What to do:
Please find every line in the records below that contains the word "cell", and copy it.

(Stored items)

Content starts

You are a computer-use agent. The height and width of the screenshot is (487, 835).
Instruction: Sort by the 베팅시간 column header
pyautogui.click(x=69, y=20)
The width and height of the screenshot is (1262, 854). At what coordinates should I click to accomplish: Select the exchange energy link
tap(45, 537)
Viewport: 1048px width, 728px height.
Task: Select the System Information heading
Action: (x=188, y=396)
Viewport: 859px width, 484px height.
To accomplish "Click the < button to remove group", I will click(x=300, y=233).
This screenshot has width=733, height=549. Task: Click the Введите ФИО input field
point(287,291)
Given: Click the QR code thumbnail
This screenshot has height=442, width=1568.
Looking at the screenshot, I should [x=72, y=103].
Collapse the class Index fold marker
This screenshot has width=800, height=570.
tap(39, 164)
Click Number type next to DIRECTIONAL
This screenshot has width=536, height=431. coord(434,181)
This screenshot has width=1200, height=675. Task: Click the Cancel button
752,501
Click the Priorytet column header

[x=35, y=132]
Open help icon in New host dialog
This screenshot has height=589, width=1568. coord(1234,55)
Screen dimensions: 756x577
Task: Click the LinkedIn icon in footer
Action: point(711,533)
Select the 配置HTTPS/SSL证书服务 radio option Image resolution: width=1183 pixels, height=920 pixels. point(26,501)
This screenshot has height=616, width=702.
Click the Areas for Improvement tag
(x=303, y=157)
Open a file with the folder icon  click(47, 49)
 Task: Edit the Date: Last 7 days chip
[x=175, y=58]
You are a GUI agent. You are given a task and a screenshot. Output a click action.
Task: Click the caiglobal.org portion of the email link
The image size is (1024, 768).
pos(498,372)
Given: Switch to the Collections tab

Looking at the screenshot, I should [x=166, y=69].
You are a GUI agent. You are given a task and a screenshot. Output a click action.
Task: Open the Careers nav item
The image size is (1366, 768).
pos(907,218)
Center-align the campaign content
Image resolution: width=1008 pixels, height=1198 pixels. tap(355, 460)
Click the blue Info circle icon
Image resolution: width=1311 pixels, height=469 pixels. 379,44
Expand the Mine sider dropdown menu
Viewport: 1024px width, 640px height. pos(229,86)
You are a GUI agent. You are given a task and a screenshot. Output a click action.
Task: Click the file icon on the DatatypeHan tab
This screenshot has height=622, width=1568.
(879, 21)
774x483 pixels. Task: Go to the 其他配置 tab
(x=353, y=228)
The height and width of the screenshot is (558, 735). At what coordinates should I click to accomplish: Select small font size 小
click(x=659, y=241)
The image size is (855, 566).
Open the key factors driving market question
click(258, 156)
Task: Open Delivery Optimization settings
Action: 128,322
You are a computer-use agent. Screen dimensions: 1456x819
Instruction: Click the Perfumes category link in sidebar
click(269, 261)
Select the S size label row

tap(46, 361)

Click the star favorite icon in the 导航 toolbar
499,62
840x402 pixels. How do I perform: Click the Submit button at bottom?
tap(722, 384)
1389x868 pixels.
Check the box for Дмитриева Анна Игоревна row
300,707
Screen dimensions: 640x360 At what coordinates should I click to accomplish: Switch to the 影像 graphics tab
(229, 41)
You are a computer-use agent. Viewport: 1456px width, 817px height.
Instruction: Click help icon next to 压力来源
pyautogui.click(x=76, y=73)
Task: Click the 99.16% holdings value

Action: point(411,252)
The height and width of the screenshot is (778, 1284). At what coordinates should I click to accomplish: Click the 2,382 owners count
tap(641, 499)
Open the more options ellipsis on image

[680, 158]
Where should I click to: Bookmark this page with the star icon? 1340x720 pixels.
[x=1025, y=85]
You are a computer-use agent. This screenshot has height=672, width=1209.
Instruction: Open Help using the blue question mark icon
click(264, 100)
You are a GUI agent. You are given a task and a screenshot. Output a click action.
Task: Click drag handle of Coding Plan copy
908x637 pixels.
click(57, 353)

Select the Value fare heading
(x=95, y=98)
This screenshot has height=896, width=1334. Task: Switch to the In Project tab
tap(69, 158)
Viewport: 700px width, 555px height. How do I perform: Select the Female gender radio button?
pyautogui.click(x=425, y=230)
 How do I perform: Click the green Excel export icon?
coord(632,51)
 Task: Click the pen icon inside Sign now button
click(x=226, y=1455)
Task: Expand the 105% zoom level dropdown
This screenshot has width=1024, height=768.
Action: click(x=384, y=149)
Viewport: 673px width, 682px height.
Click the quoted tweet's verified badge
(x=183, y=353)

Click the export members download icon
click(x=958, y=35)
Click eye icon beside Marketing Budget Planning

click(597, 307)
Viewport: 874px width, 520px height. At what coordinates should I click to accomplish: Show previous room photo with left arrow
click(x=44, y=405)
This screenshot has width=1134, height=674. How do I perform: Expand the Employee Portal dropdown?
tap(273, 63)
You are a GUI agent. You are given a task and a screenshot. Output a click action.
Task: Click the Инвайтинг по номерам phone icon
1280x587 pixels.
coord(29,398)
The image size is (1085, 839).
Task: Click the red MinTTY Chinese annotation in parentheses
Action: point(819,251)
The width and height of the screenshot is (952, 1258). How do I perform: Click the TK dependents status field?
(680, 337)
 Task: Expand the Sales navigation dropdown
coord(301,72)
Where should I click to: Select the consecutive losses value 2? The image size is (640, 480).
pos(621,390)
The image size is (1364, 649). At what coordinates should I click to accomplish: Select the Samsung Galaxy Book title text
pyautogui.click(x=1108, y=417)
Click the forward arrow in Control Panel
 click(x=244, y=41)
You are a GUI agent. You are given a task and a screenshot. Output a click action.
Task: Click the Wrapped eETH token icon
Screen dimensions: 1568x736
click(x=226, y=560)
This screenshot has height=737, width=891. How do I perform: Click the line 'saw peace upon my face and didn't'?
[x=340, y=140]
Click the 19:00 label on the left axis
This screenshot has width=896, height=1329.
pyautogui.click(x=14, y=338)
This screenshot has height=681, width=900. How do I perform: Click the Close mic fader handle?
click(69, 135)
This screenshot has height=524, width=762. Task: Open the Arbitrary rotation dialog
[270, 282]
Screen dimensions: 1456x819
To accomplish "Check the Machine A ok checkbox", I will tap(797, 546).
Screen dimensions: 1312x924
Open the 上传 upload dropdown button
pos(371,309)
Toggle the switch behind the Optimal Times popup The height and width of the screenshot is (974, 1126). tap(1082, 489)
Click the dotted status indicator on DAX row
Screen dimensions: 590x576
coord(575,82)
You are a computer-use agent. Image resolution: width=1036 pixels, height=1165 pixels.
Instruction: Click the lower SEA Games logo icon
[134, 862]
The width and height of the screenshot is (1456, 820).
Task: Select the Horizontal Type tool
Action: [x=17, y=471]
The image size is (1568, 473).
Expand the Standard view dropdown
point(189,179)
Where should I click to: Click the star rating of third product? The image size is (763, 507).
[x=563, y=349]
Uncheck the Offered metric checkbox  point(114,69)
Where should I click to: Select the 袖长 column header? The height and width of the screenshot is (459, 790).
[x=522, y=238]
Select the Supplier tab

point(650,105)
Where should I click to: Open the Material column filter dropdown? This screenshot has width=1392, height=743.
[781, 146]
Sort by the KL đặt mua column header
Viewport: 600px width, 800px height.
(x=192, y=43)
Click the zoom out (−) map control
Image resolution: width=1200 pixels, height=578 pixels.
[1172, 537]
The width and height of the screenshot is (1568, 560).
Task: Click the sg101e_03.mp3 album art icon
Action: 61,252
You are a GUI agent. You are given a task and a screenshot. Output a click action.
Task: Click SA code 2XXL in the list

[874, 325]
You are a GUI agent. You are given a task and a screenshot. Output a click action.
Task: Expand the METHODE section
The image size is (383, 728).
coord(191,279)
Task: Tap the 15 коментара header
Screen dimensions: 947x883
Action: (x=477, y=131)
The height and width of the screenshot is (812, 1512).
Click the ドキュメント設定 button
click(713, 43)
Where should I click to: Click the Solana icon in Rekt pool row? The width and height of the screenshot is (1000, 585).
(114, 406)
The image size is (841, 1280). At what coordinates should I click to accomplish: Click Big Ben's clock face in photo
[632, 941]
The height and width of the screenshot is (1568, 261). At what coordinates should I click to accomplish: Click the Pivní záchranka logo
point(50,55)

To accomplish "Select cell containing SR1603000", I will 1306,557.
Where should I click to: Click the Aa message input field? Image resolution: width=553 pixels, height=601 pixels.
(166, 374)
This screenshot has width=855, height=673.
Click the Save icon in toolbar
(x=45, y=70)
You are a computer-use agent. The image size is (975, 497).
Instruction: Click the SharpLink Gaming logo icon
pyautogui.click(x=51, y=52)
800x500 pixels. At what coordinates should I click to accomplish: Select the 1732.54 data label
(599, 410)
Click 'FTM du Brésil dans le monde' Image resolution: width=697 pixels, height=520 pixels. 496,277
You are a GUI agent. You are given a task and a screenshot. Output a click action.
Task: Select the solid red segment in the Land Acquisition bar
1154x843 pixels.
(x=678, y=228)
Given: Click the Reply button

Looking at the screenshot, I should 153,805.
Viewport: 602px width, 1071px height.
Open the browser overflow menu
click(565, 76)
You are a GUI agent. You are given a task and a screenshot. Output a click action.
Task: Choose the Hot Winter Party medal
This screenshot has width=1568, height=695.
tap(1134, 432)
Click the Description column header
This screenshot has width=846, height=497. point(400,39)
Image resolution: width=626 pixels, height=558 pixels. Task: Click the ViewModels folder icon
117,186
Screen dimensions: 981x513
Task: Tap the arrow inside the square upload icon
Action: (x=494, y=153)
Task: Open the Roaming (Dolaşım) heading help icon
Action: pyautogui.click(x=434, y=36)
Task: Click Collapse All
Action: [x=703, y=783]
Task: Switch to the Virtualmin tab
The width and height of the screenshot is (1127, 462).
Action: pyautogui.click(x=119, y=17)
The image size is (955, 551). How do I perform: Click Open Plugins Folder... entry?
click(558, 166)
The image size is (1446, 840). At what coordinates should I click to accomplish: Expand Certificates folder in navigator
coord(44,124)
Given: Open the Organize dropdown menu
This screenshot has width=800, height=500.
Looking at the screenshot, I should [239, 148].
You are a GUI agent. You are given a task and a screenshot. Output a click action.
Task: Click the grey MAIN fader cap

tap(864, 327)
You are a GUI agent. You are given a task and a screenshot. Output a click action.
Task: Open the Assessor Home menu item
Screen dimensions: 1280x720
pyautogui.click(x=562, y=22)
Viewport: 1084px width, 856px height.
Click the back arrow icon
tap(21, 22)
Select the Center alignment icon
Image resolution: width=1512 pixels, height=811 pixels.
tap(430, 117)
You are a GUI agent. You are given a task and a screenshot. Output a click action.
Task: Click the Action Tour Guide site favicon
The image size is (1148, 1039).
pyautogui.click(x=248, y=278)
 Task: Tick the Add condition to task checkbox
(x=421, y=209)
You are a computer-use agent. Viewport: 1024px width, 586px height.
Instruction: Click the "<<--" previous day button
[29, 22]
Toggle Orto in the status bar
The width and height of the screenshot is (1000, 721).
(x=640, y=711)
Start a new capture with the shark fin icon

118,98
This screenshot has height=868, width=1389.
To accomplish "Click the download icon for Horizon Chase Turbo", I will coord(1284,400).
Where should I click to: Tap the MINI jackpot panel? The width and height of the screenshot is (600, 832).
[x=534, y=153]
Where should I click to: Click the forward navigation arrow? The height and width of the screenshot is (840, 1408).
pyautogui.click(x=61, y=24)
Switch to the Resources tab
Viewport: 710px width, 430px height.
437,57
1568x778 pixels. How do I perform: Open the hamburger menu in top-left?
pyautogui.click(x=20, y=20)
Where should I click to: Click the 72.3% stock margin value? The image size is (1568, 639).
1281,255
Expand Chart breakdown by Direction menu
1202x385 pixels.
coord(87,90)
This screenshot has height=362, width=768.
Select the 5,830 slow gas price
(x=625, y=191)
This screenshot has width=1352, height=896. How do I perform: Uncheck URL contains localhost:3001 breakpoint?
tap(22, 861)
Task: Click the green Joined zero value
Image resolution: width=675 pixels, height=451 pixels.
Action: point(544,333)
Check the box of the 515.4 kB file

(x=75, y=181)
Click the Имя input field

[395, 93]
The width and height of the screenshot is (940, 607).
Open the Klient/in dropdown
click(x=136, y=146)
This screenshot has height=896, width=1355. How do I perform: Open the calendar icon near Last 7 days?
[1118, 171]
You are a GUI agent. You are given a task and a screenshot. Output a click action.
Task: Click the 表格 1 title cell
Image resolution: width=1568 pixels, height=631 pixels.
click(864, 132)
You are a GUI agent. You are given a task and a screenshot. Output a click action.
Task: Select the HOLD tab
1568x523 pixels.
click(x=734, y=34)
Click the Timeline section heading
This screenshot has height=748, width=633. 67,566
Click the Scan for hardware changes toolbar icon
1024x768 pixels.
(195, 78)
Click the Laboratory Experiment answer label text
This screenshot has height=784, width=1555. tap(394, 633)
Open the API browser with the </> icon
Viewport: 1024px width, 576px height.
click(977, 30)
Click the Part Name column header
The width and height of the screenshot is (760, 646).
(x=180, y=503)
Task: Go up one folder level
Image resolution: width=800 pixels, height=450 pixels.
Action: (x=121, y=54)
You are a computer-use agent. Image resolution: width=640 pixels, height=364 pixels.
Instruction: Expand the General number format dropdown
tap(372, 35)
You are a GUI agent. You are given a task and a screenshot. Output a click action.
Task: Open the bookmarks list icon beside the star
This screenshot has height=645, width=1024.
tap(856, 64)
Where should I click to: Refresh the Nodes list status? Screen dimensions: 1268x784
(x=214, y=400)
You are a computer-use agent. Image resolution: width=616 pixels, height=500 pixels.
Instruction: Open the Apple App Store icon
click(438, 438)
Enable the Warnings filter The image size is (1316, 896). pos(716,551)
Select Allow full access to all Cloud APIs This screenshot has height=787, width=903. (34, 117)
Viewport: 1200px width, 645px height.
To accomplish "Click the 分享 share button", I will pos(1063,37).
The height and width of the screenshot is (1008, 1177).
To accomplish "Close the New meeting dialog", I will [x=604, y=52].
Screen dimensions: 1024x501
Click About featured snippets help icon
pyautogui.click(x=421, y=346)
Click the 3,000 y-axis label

Content ends

Response for this exercise:
To accomplish "Select cell containing SR1603000", I will 1306,557.
Task: Click the 表格 1 title cell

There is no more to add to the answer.